[Stored data]
++++++++++
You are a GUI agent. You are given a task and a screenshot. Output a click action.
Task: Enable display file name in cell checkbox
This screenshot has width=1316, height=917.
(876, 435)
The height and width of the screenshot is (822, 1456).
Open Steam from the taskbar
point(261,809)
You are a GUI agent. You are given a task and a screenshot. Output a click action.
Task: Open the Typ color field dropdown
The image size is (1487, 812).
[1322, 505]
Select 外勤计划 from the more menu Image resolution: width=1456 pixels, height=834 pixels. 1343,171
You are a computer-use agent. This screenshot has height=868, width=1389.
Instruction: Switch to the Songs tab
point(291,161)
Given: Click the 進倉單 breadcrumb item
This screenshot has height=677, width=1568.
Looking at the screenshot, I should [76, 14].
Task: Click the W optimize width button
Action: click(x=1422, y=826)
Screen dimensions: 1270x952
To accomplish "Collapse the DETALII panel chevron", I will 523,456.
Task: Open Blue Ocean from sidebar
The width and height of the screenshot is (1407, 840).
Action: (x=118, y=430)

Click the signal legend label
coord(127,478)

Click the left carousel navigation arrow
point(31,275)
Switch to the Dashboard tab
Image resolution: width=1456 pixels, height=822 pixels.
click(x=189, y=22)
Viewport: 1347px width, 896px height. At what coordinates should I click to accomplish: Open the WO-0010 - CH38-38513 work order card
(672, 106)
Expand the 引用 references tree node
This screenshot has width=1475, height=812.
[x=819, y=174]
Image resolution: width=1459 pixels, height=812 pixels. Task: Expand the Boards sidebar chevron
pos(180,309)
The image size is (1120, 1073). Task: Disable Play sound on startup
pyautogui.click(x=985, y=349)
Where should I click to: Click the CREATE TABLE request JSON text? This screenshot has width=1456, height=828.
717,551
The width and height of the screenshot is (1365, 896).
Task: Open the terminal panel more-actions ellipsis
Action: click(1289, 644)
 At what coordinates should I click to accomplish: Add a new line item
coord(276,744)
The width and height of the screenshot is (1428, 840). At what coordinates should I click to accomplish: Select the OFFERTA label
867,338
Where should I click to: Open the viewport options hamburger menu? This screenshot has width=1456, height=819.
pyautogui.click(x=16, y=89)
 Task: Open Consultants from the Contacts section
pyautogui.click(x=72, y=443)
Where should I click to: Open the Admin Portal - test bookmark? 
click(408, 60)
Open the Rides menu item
++++++++++
(Problem requirements)
Please retype all of the records, keeping each line exactly as it is.

(Response to this task)
You are a GUI agent. You are given a task and a screenshot. Output a click action.
Task: Enable display file name in cell checkbox
This screenshot has width=1316, height=917.
(876, 435)
The height and width of the screenshot is (822, 1456).
Open Steam from the taskbar
point(261,809)
You are a GUI agent. You are given a task and a screenshot. Output a click action.
Task: Open the Typ color field dropdown
The image size is (1487, 812).
[1322, 505]
Select 外勤计划 from the more menu Image resolution: width=1456 pixels, height=834 pixels. 1343,171
You are a computer-use agent. This screenshot has height=868, width=1389.
Instruction: Switch to the Songs tab
point(291,161)
Given: Click the 進倉單 breadcrumb item
This screenshot has height=677, width=1568.
Looking at the screenshot, I should [76, 14].
Task: Click the W optimize width button
Action: click(x=1422, y=826)
Screen dimensions: 1270x952
To accomplish "Collapse the DETALII panel chevron", I will 523,456.
Task: Open Blue Ocean from sidebar
The width and height of the screenshot is (1407, 840).
Action: (x=118, y=430)

Click the signal legend label
coord(127,478)

Click the left carousel navigation arrow
point(31,275)
Switch to the Dashboard tab
Image resolution: width=1456 pixels, height=822 pixels.
click(x=189, y=22)
Viewport: 1347px width, 896px height. At what coordinates should I click to accomplish: Open the WO-0010 - CH38-38513 work order card
(672, 106)
Expand the 引用 references tree node
This screenshot has width=1475, height=812.
[x=819, y=174]
Image resolution: width=1459 pixels, height=812 pixels. Task: Expand the Boards sidebar chevron
pos(180,309)
The image size is (1120, 1073). Task: Disable Play sound on startup
pyautogui.click(x=985, y=349)
Where should I click to: Click the CREATE TABLE request JSON text? This screenshot has width=1456, height=828.
717,551
The width and height of the screenshot is (1365, 896).
Task: Open the terminal panel more-actions ellipsis
Action: click(1289, 644)
 At what coordinates should I click to accomplish: Add a new line item
coord(276,744)
The width and height of the screenshot is (1428, 840). At what coordinates should I click to accomplish: Select the OFFERTA label
867,338
Where should I click to: Open the viewport options hamburger menu? This screenshot has width=1456, height=819.
pyautogui.click(x=16, y=89)
 Task: Open Consultants from the Contacts section
pyautogui.click(x=72, y=443)
Where should I click to: Open the Admin Portal - test bookmark? 
click(408, 60)
Open the Rides menu item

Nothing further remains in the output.